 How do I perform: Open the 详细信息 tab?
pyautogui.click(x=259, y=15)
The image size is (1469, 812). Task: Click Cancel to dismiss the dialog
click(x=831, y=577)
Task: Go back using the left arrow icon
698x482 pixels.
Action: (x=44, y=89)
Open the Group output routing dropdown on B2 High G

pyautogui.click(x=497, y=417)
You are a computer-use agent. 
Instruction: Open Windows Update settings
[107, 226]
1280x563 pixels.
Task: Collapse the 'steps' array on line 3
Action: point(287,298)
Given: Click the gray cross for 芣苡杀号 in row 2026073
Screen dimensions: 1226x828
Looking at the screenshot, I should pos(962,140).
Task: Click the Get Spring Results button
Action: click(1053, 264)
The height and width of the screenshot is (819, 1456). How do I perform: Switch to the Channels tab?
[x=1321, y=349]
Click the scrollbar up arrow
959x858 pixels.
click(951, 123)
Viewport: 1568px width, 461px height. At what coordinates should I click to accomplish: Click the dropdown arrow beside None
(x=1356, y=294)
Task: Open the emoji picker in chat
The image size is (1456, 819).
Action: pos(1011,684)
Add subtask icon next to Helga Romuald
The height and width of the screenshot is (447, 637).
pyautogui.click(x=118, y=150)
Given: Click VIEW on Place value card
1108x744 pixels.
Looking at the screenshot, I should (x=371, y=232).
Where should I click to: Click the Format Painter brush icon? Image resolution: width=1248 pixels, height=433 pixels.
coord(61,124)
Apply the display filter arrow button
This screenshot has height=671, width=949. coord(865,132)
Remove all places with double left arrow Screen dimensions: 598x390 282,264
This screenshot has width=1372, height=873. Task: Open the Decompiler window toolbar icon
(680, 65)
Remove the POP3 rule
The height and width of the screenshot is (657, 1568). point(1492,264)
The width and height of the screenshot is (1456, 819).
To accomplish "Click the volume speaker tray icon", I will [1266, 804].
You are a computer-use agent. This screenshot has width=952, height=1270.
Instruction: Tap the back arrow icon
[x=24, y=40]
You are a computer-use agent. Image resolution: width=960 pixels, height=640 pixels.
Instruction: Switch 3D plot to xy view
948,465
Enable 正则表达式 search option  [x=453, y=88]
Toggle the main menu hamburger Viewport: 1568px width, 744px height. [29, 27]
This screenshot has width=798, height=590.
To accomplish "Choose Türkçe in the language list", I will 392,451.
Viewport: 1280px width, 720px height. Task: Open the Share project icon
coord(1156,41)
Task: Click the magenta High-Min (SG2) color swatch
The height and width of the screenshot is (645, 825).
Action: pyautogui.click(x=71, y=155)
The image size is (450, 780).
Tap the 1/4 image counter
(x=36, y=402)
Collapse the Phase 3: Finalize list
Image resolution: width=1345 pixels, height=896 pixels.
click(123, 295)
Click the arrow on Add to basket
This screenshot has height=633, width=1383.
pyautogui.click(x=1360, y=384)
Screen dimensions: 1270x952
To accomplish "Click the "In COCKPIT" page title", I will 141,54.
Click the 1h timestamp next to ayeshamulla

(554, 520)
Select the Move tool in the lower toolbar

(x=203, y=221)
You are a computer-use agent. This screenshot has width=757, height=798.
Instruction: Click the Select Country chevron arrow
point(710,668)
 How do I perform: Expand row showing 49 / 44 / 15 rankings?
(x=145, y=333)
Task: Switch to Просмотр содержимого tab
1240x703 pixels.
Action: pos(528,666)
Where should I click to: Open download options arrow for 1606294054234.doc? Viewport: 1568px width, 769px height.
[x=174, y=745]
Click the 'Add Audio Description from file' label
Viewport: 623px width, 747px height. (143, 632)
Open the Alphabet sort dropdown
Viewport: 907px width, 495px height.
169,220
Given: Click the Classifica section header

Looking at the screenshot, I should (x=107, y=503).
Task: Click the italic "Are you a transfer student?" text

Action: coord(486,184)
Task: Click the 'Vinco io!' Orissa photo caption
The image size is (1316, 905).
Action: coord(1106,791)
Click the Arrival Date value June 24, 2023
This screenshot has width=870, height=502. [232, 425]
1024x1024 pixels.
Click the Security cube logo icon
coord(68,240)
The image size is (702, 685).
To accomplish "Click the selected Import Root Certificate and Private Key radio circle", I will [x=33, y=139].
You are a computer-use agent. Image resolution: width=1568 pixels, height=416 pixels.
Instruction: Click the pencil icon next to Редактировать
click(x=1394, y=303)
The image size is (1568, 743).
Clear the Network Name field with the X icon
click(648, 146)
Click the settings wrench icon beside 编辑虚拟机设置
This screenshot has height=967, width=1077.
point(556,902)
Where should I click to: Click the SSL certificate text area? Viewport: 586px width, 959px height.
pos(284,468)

■ **Aim**
Print all of the data above again, word for word, with nothing changed.

■ **Full response**
 How do I perform: Open the 详细信息 tab?
pyautogui.click(x=259, y=15)
The image size is (1469, 812). Task: Click Cancel to dismiss the dialog
click(x=831, y=577)
Task: Go back using the left arrow icon
698x482 pixels.
Action: (x=44, y=89)
Open the Group output routing dropdown on B2 High G

pyautogui.click(x=497, y=417)
You are a computer-use agent. 
Instruction: Open Windows Update settings
[107, 226]
1280x563 pixels.
Task: Collapse the 'steps' array on line 3
Action: point(287,298)
Given: Click the gray cross for 芣苡杀号 in row 2026073
Screen dimensions: 1226x828
Looking at the screenshot, I should pos(962,140).
Task: Click the Get Spring Results button
Action: click(1053, 264)
The height and width of the screenshot is (819, 1456). How do I perform: Switch to the Channels tab?
[x=1321, y=349]
Click the scrollbar up arrow
959x858 pixels.
click(951, 123)
Viewport: 1568px width, 461px height. At what coordinates should I click to accomplish: Click the dropdown arrow beside None
(x=1356, y=294)
Task: Open the emoji picker in chat
The image size is (1456, 819).
Action: pos(1011,684)
Add subtask icon next to Helga Romuald
The height and width of the screenshot is (447, 637).
pyautogui.click(x=118, y=150)
Given: Click VIEW on Place value card
1108x744 pixels.
Looking at the screenshot, I should (x=371, y=232).
Where should I click to: Click the Format Painter brush icon? Image resolution: width=1248 pixels, height=433 pixels.
coord(61,124)
Apply the display filter arrow button
This screenshot has height=671, width=949. coord(865,132)
Remove all places with double left arrow Screen dimensions: 598x390 282,264
This screenshot has width=1372, height=873. Task: Open the Decompiler window toolbar icon
(680, 65)
Remove the POP3 rule
The height and width of the screenshot is (657, 1568). point(1492,264)
The width and height of the screenshot is (1456, 819).
To accomplish "Click the volume speaker tray icon", I will [1266, 804].
You are a computer-use agent. This screenshot has width=952, height=1270.
Instruction: Tap the back arrow icon
[x=24, y=40]
You are a computer-use agent. Image resolution: width=960 pixels, height=640 pixels.
Instruction: Switch 3D plot to xy view
948,465
Enable 正则表达式 search option  [x=453, y=88]
Toggle the main menu hamburger Viewport: 1568px width, 744px height. [29, 27]
This screenshot has width=798, height=590.
To accomplish "Choose Türkçe in the language list", I will 392,451.
Viewport: 1280px width, 720px height. Task: Open the Share project icon
coord(1156,41)
Task: Click the magenta High-Min (SG2) color swatch
The height and width of the screenshot is (645, 825).
Action: pyautogui.click(x=71, y=155)
The image size is (450, 780).
Tap the 1/4 image counter
(x=36, y=402)
Collapse the Phase 3: Finalize list
Image resolution: width=1345 pixels, height=896 pixels.
click(123, 295)
Click the arrow on Add to basket
This screenshot has height=633, width=1383.
pyautogui.click(x=1360, y=384)
Screen dimensions: 1270x952
To accomplish "Click the "In COCKPIT" page title", I will 141,54.
Click the 1h timestamp next to ayeshamulla

(554, 520)
Select the Move tool in the lower toolbar

(x=203, y=221)
You are a computer-use agent. This screenshot has width=757, height=798.
Instruction: Click the Select Country chevron arrow
point(710,668)
 How do I perform: Expand row showing 49 / 44 / 15 rankings?
(x=145, y=333)
Task: Switch to Просмотр содержимого tab
1240x703 pixels.
Action: pos(528,666)
Where should I click to: Open download options arrow for 1606294054234.doc? Viewport: 1568px width, 769px height.
[x=174, y=745]
Click the 'Add Audio Description from file' label
Viewport: 623px width, 747px height. (143, 632)
Open the Alphabet sort dropdown
Viewport: 907px width, 495px height.
169,220
Given: Click the Classifica section header

Looking at the screenshot, I should (x=107, y=503).
Task: Click the italic "Are you a transfer student?" text

Action: coord(486,184)
Task: Click the 'Vinco io!' Orissa photo caption
The image size is (1316, 905).
Action: coord(1106,791)
Click the Arrival Date value June 24, 2023
This screenshot has width=870, height=502. [232, 425]
1024x1024 pixels.
Click the Security cube logo icon
coord(68,240)
The image size is (702, 685).
To accomplish "Click the selected Import Root Certificate and Private Key radio circle", I will [x=33, y=139].
You are a computer-use agent. Image resolution: width=1568 pixels, height=416 pixels.
Instruction: Click the pencil icon next to Редактировать
click(x=1394, y=303)
The image size is (1568, 743).
Clear the Network Name field with the X icon
click(648, 146)
Click the settings wrench icon beside 编辑虚拟机设置
This screenshot has height=967, width=1077.
point(556,902)
Where should I click to: Click the SSL certificate text area? Viewport: 586px width, 959px height.
pos(284,468)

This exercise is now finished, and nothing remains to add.